*WHAT YOU WILL DO*.
1/ In the case study exam passage below, write out everything from "The standard grading" down to "squat by week 4)", swapping "Deload" for "Recovery".
2/ Answer these questions from the case study exam passage below:
(a) How many weeks does the program written for the client cover?
(b) How often and for how long per session is the sample client available?
(c) Which exercise is prescribed at 4×6 on Day 1?

*SOURCE PASSAGE*.
= = = = = = =
The case study exam
This is a practical exam. You'll be presented with a client profile (age, training history, goals, time available, equipment, medical considerations). You write a 12-week program.
The standard grading rubric
Your program will be evaluated on:
1. Movement pattern coverage — squat, hinge, push, pull, core, carry 2. Volume calibrated to goal and training age 3. Specific exercise selection matching client equipment and ability 4. Progressive overload mechanism 5. Deload weeks planned 6. Reassessment built in 7. Cardio and recovery integration 8. Safety considerations addressed
A sample case
Client: 42F, 165lb, 5'5". Office worker. Trained inconsistently for 5 years — knows the basics but no dedicated program. Goal: lose 10-15lb, build visible strength. Available 4× per week, 60 min sessions. Has access to a commercial gym. No injuries, BP 124/78, sedentary outside the gym.The model program
Structure: Upper/Lower split, 4 days, DUP. Day 1 — Lower (heavy):- Goblet squat 4×6 (working up to back squat by week 4)
= = = = = = =
*GIVEN INFORMATION*.

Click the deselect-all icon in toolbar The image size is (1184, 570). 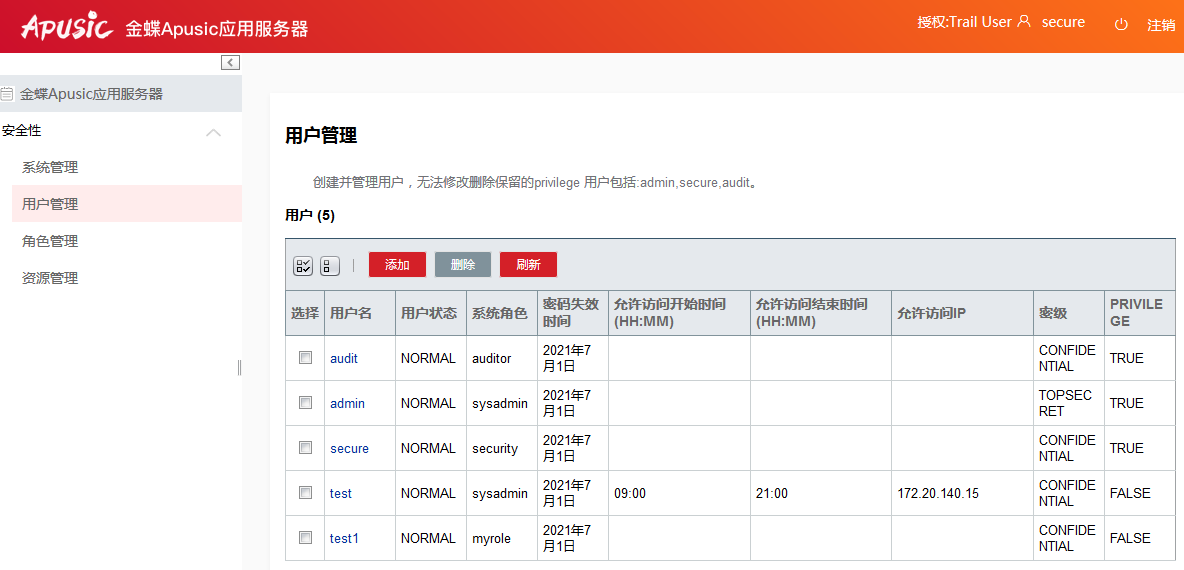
= = = = = = =
*ANSWER LIST*.
1/
The standard grading rubric
Your program will be evaluated on:
1. Movement pattern coverage — squat, hinge, push, pull, core, carry 2. Volume calibrated to goal and training age 3. Specific exercise selection matching client equipment and ability 4. Progressive overload mechanism 5. Recovery weeks planned 6. Reassessment built in 7. Cardio and recovery integration 8. Safety considerations addressed
A sample case
Client: 42F, 165lb, 5'5". Office worker. Trained inconsistently for 5 years — knows the basics but no dedicated program. Goal: lose 10-15lb, build visible strength. Available 4× per week, 60 min sessions. Has access to a commercial gym. No injuries, BP 124/78, sedentary outside the gym.The model program
Structure: Upper/Lower split, 4 days, DUP. Day 1 — Lower (heavy):- Goblet squat 4×6 (working up to back squat by week 4)

2/
(a) 12 weeks.
(b) 4 times per week, in 60-minute sessions.
(c) The goblet squat.